(Data entries)
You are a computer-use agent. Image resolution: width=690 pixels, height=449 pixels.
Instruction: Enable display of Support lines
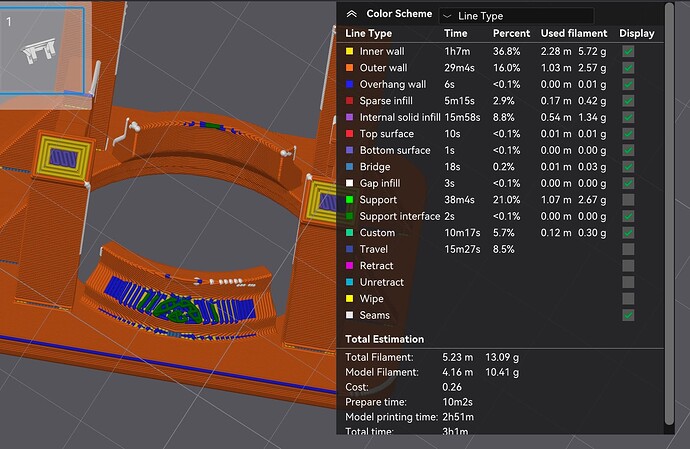(628, 200)
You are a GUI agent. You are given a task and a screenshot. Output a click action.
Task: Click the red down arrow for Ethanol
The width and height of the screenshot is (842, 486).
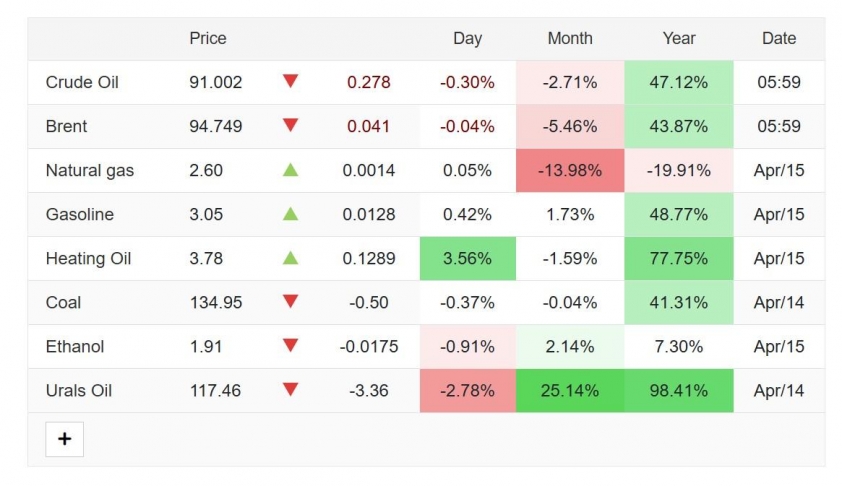[x=290, y=346]
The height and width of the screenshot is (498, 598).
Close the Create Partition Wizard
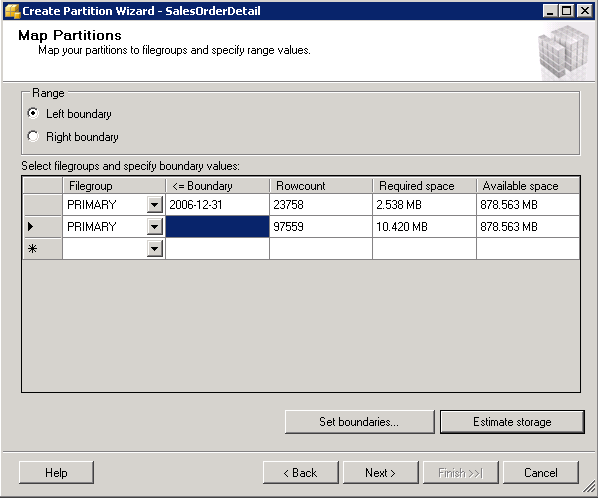pyautogui.click(x=584, y=11)
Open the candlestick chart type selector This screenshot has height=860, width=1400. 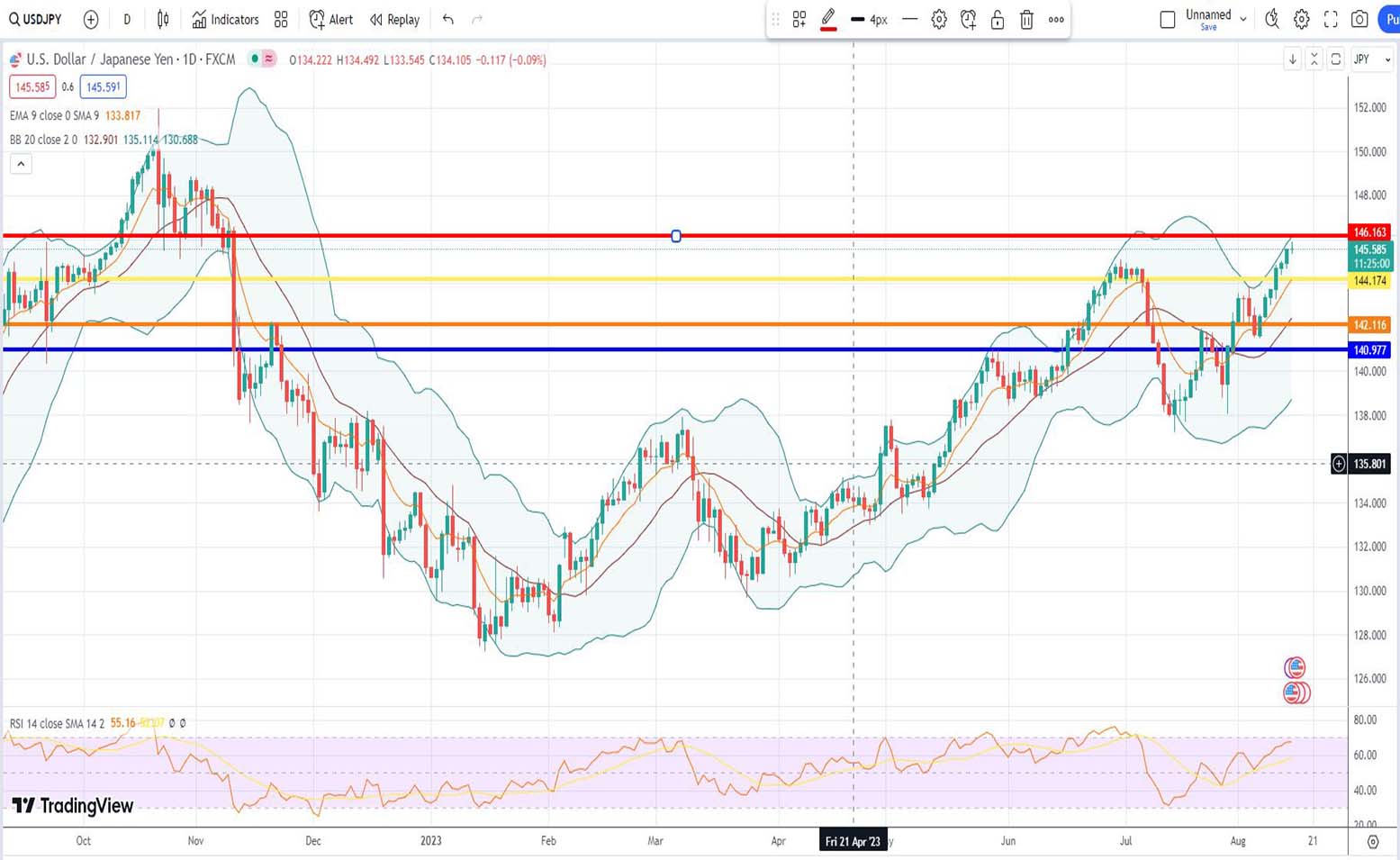tap(163, 19)
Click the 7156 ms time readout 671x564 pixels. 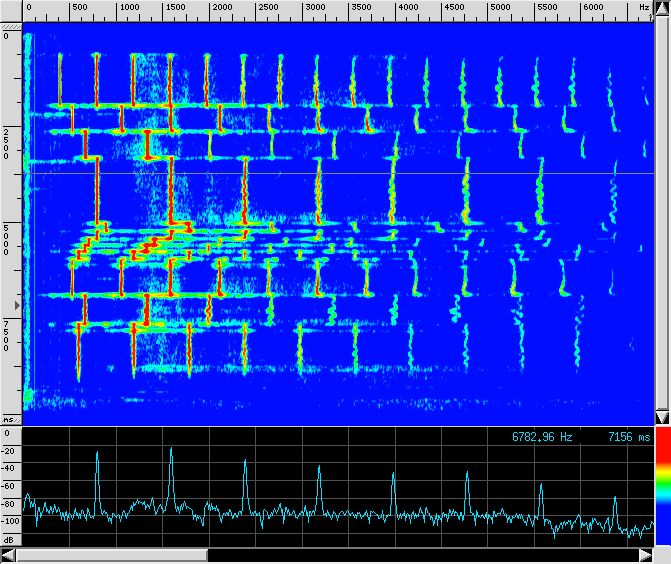pyautogui.click(x=627, y=437)
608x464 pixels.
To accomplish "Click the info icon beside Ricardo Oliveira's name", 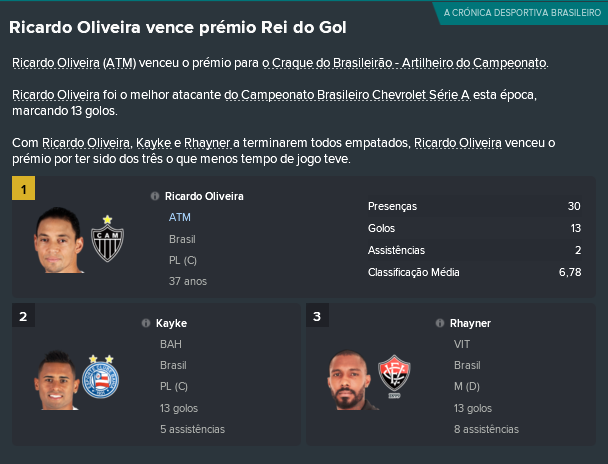I will 155,196.
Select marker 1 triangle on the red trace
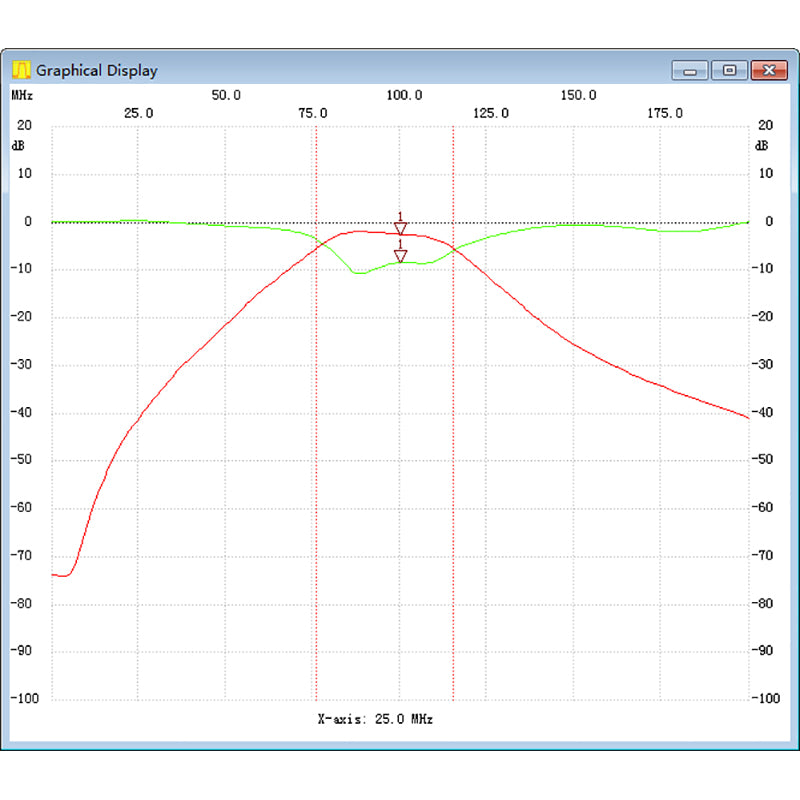The height and width of the screenshot is (800, 800). pyautogui.click(x=401, y=229)
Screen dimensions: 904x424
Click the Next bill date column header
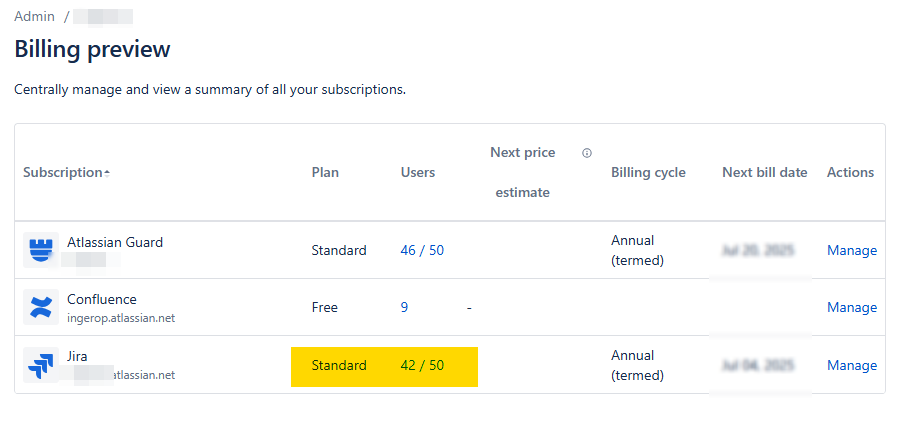tap(764, 172)
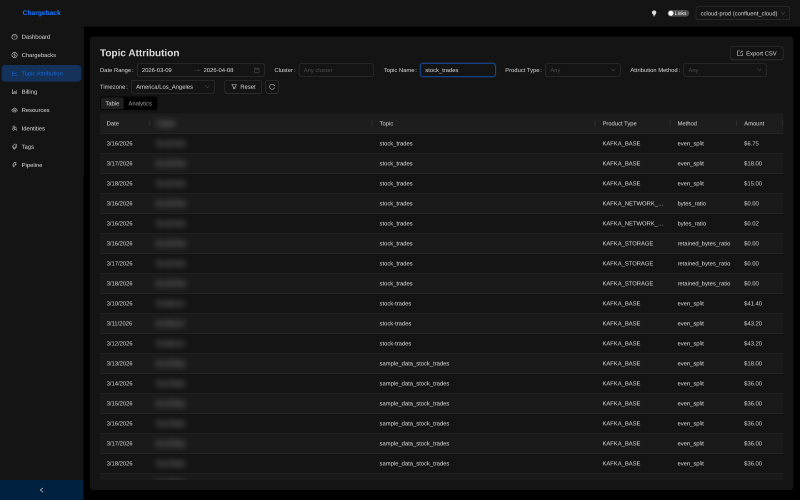
Task: Click the Topic Name input field
Action: tap(457, 70)
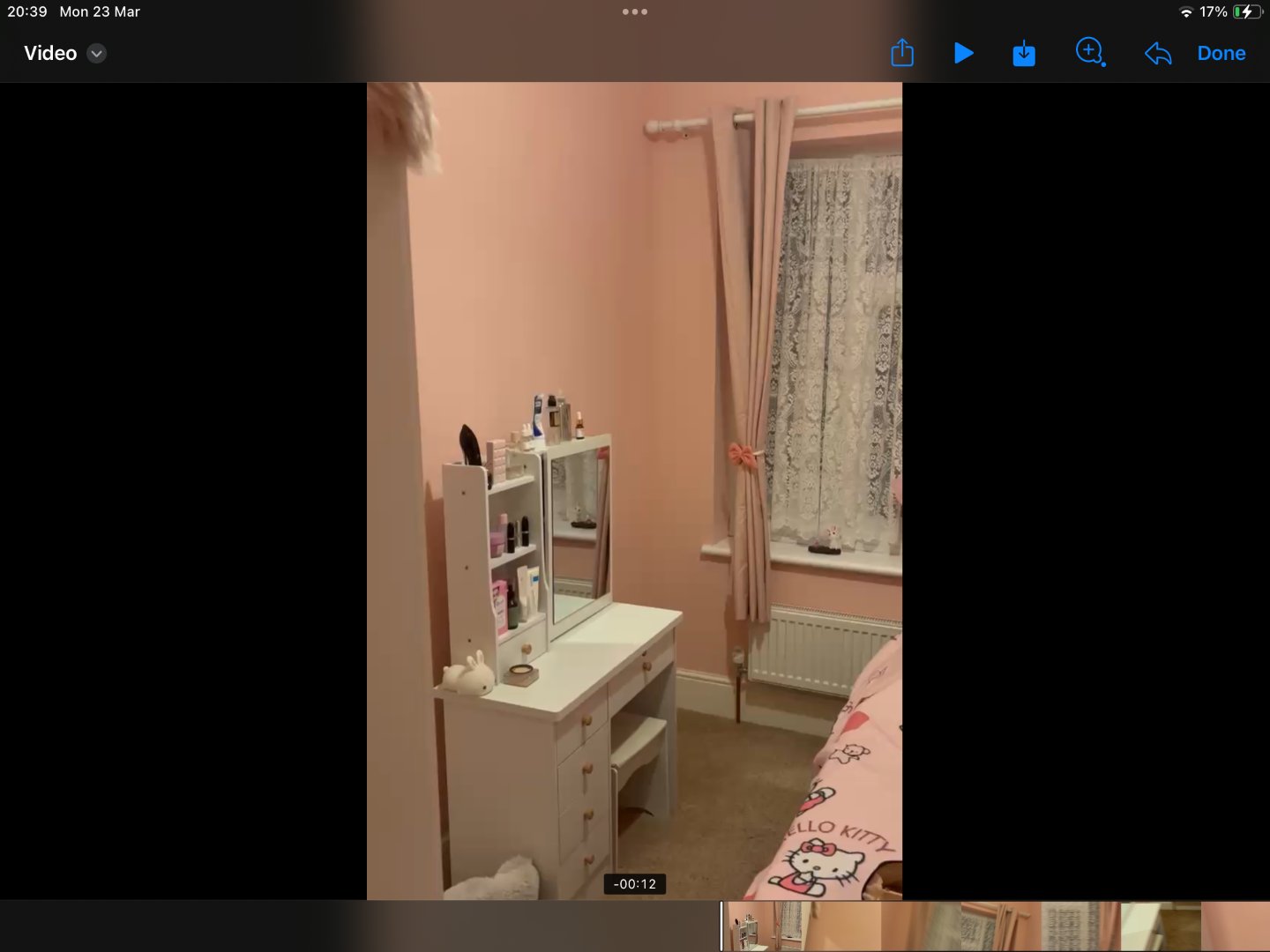This screenshot has width=1270, height=952.
Task: Tap the undo curved arrow icon
Action: (1157, 54)
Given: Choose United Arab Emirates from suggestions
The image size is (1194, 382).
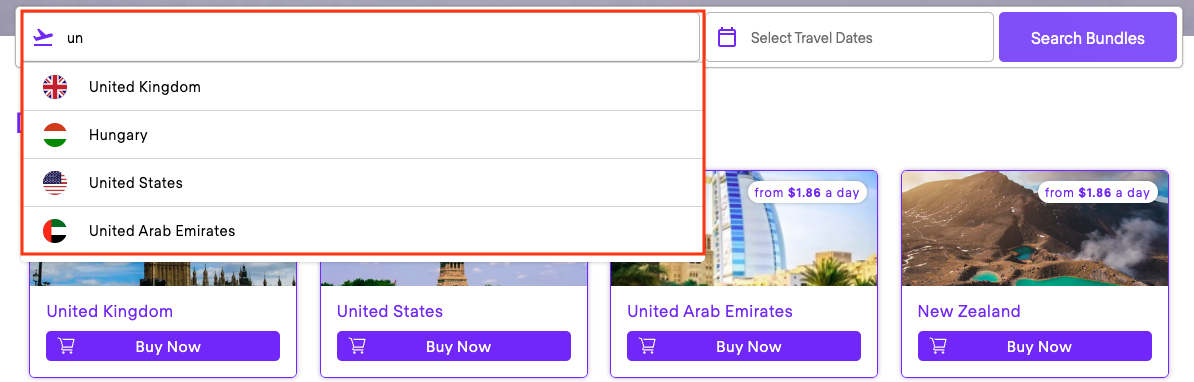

**WRITTEN INSTRUCTION:**
Reproduce the material verbatim from its first line through the line that contains "[x=290, y=346]", including that line, and omit the pictures from the reproduction.

**EXERCISE RESULT:**
You are a computer-use agent. Image resolution: width=690 pixels, height=449 pixels.
Instruction: Enable display of Support lines
(628, 200)
You are a GUI agent. You are given a task and a screenshot. Output a click action.
Task: Click the red down arrow for Ethanol
The width and height of the screenshot is (842, 486).
[x=290, y=346]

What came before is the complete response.